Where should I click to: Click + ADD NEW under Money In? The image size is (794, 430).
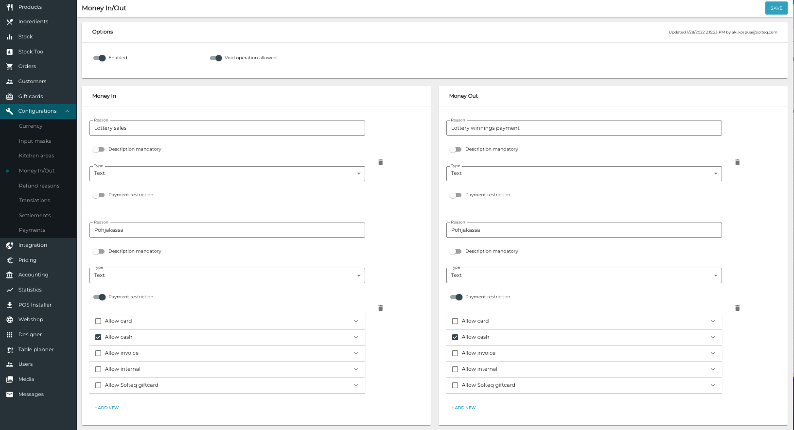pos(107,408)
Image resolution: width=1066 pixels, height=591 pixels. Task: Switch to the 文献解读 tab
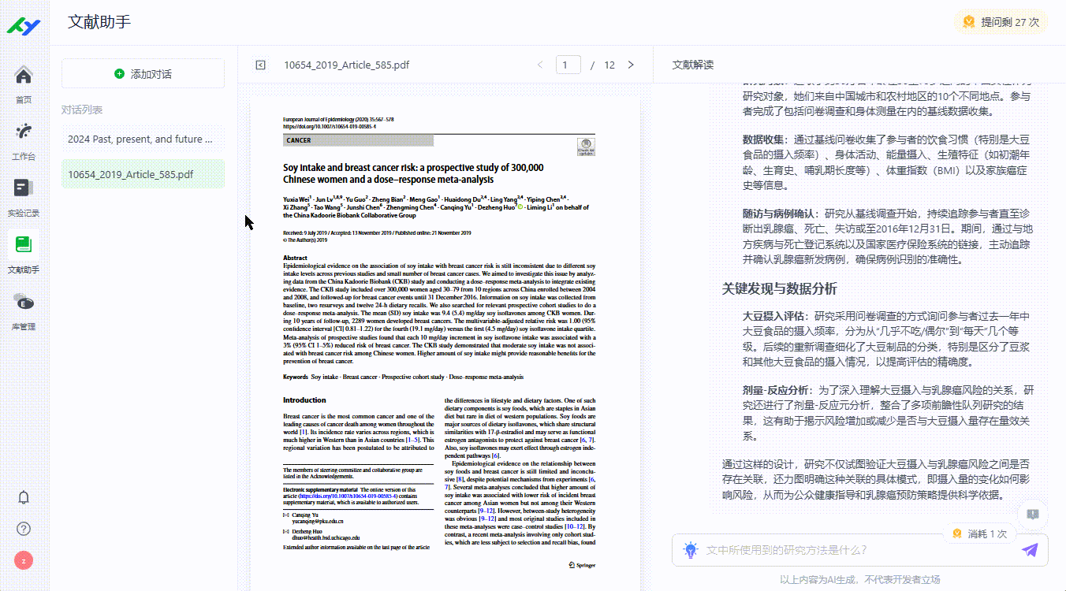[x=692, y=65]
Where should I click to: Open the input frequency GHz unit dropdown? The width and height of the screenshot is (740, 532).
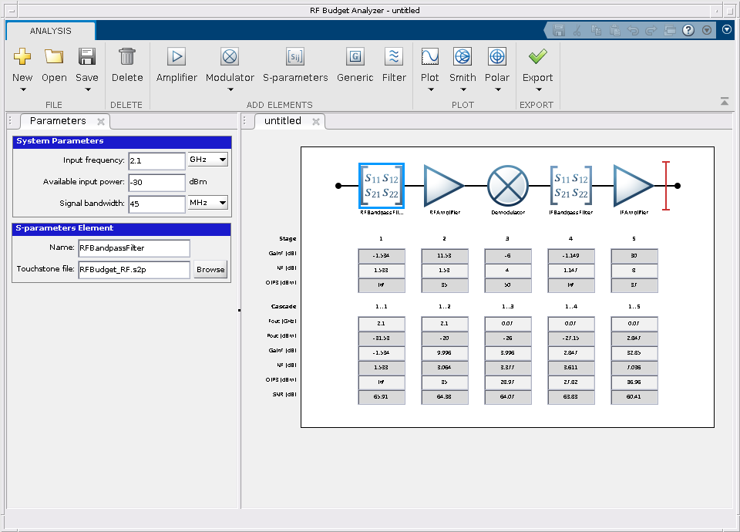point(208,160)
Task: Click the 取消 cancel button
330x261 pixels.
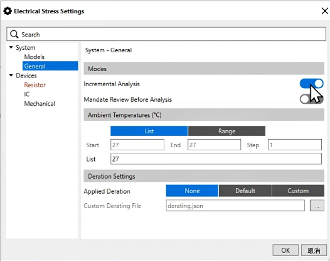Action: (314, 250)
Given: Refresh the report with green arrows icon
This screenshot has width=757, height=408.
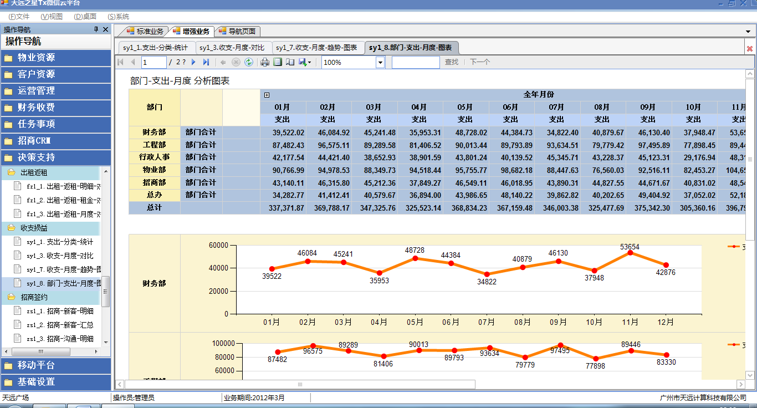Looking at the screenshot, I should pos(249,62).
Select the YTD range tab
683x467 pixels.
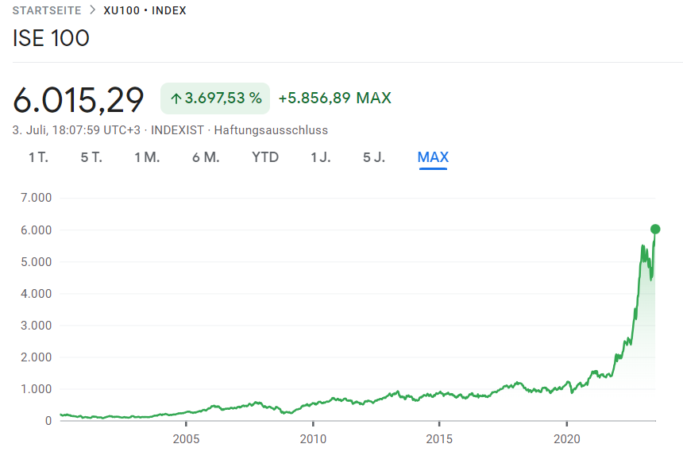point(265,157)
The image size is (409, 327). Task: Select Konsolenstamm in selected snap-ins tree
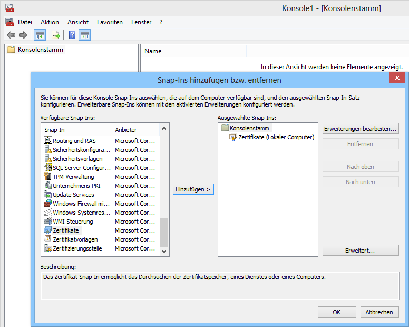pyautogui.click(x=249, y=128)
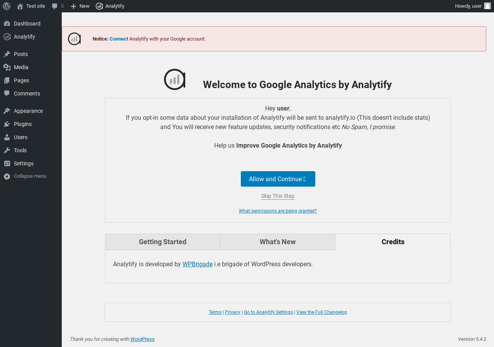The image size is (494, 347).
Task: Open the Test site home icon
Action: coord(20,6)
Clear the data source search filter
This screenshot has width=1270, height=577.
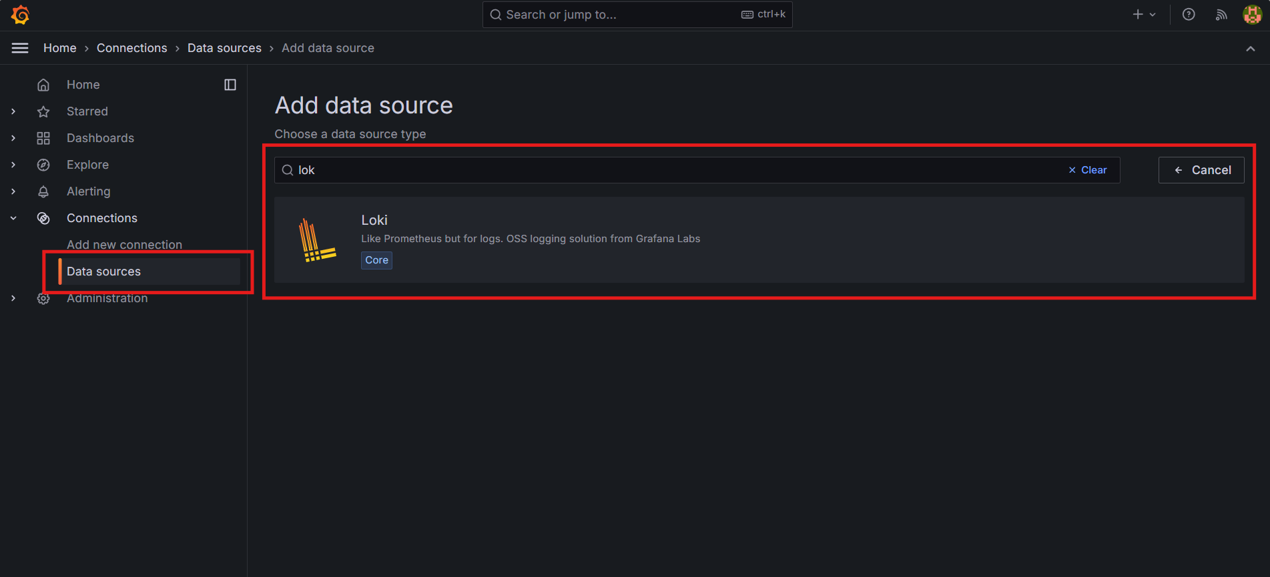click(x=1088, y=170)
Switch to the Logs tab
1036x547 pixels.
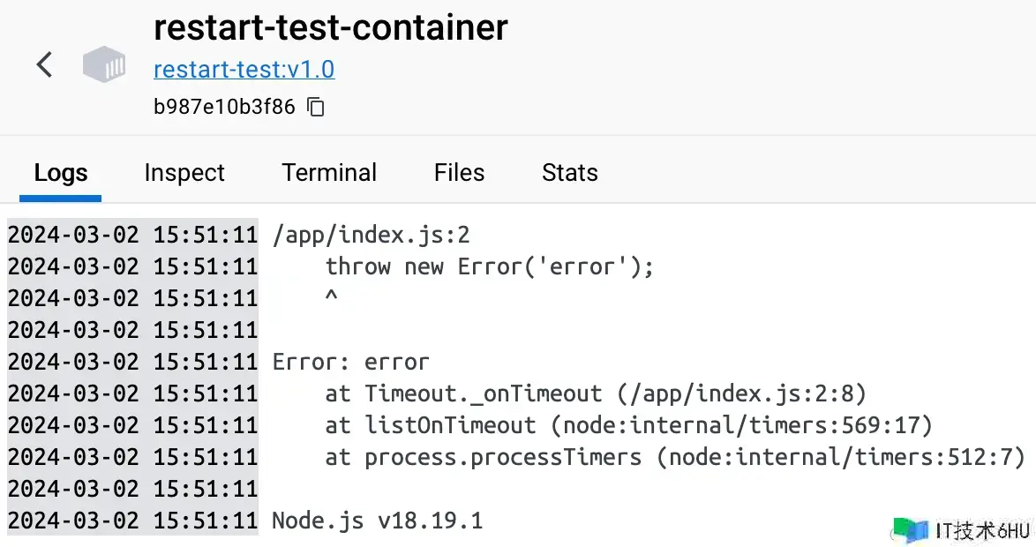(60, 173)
* * *
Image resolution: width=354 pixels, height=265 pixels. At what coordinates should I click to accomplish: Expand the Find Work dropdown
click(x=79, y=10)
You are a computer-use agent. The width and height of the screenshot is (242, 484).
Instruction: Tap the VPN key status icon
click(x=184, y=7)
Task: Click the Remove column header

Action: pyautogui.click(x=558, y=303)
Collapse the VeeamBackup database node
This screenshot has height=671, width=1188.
* * *
- _ACTION ITEM_
The answer should consist only of the lines above from the one with "330x261 pixels." through the one with "Clear the data source search filter", repeated exactly, with no pictures among them.

- _RESPONSE TO THIS TASK_
330x261 pixels.
Action: (314, 250)
Given: Refresh the report with green arrows icon
This screenshot has width=757, height=408.
Looking at the screenshot, I should pos(249,62).
Select the YTD range tab
683x467 pixels.
point(265,157)
The image size is (409, 327). Task: Select Konsolenstamm in selected snap-ins tree
pyautogui.click(x=249, y=128)
The image size is (494, 347).
Task: Open the Test site home icon
Action: coord(20,6)
Clear the data source search filter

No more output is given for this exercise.